Lampedusa: Die Proteste sind beendet, aber die Zuwiderhandlungen werden fortgesetzt

Bis gestern befanden sich im Hotspot von Lampedusa 380 Personen (darunter ein Dutzend erwachsener Frauen). Die Anzahl der unbegleiteten minderjährigen Flüchtlinge lag bei ca. 90, darunter auch fünf nigerianische Mädchen, die am selben Tag des Brandes, durch den die gesamte Halle der Einrichtung der Contrada Imbriacola nicht betretbar geworden ist, auf der Insel angekommen sind. Viele Minderjährige werden seit mehr als 4, 6 Wochen auf der Insel festgehalten. Sie befinden sich mit Erwachsenen in den selben Schlafsälen, in denen das Licht nie ausgeschaltet wird. Sie werden mit den gleichen Maßnahmen „bestraft“ wie die Männer und Frauen, die in den vergangenen Tagen gegen das italienische System der Identifikation und die Regelungen des Dublin-Übereinkommens über die Bestimmung des Staates, in dem der Asylantrag  beantragt werden kann, protestiert haben, indem sie sich geweigert haben, ihre Fingerabdrücke abzugeben.

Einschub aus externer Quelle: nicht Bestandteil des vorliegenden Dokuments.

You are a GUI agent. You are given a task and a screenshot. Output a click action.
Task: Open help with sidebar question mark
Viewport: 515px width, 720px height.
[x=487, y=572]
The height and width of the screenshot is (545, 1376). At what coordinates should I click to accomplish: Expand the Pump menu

In der Zwischenzeit ist die Lage auf der Insel aufgrund der wiederholten mediatischen Kampagne angespannt, die wieder einmal zu Beginn der Sommersaison das Image Lampedusas als touristisches Ziel beschädigt hat.

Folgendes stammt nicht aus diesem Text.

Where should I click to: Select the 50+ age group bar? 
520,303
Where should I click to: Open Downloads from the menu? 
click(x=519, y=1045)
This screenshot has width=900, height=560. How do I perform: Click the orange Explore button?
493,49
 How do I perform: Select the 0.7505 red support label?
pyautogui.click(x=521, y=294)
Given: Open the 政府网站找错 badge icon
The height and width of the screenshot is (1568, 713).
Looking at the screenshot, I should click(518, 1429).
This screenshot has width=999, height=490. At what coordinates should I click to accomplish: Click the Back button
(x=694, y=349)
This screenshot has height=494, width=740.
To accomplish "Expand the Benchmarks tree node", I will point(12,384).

Aber es geht noch weiter. Die Unzufriedenheit zeigt sich in den harten Kritiken gegenüber dem Bürgermeister, der angeklagt wird, nicht im Interesse der Bewohner Lampedusas zu handeln, insbesondere nicht  auf durchgreifende Weise in den Tagen des Protests eingegriffen zu haben, um die diversen betreffenden Interessen zu schützen und die mediatische Welle für eigene politisch-karriereorientierte Interessen auszunutzen.  Und nicht nur das. In einem Gebiet, in dem viele Bewohner*innen Angst haben, die Missbilligung über die schlechte Verwaltung der migratorischen Ströme und der politischen Spekulationen zulasten des wirtschaftlichen Interesses der Insel offen auszusprechen, weil sie erpressbar sind (wegen gesetzeswidriger Geschäftstätigkeiten, missbräuchlichem Bauen, Vetternwirtschaft), protestieren die Straßenfeger trotz Drucks durch Boykott auf der Piazza und trotz der Boykottversuche seitens diverser institutioneller Seiten. Man muss sich fragen, wem die Straßenfeger Angst einjagen.

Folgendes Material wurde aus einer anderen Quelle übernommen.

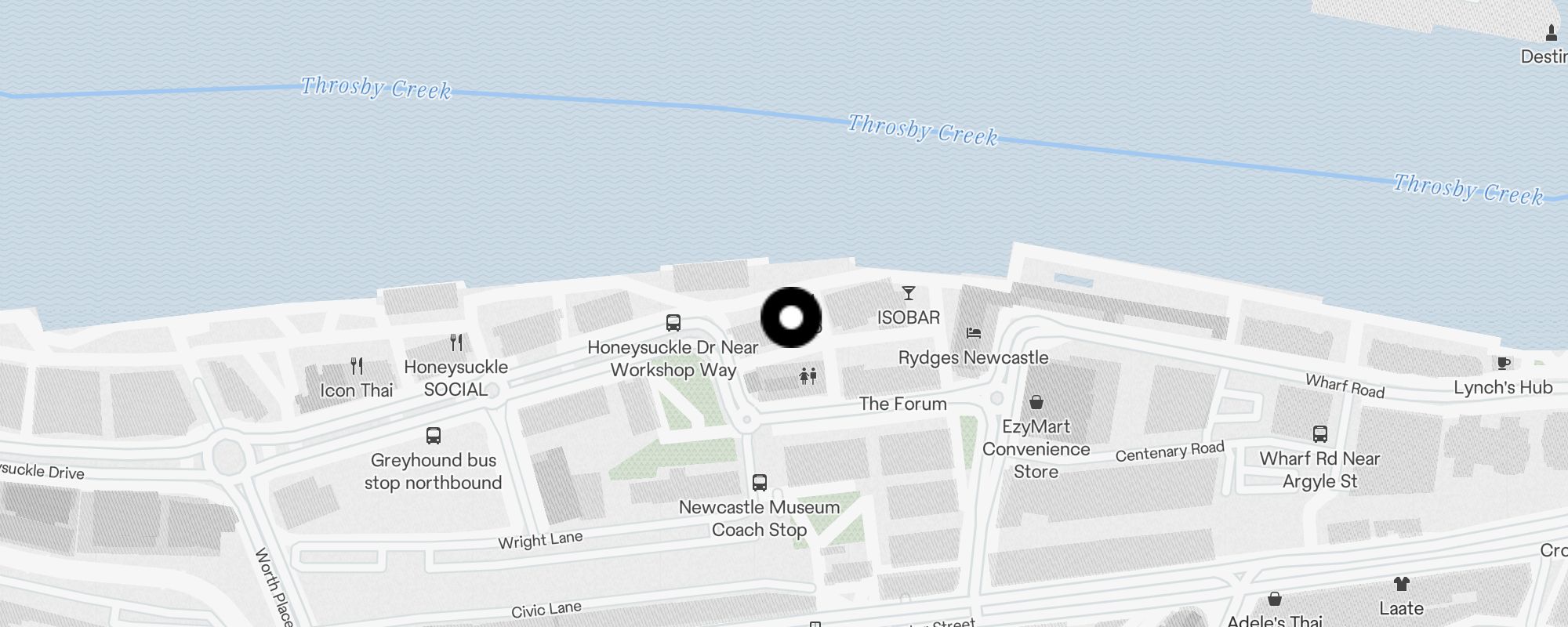1568x627 pixels.
Task: Click the Lynch's Hub coffee cup icon
Action: (1503, 363)
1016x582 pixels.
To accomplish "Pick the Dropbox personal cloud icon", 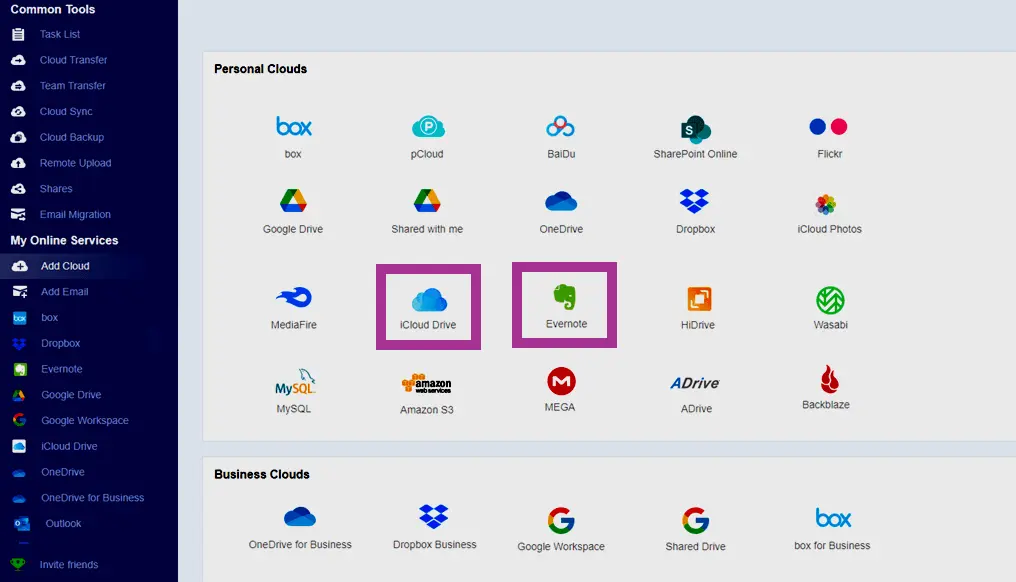I will 695,202.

Diese Frage ist schwer zu beantworten, wenn nicht der Aufstand als alarmierendes Zeichen des Erwachens der Bevölkerung angesehen wird, die müde ist, zu ertragen, ohne dass sie tatsächlich vertreten werden. Was würde passieren, wenn 6000 Personen (ohne natürlich die ca. 70 Familien, die ein direktes Interesse an dem Migrationbusiness haben) auf die Piazza gehen und schreien würden, dass man sich schämen solle, sowie die eigenen Rechte geltend machen würde?
Aber vielleicht träumen wir oder vielleicht nicht, da die Folgen der grausamen Militarisierung Lampedusas sich in immer häufiger auftretenden Fällen von registrierten Tumoren unter der Bevölkerung manifestiert (durchschnittlich ein Fall in fast jedem Haushalt).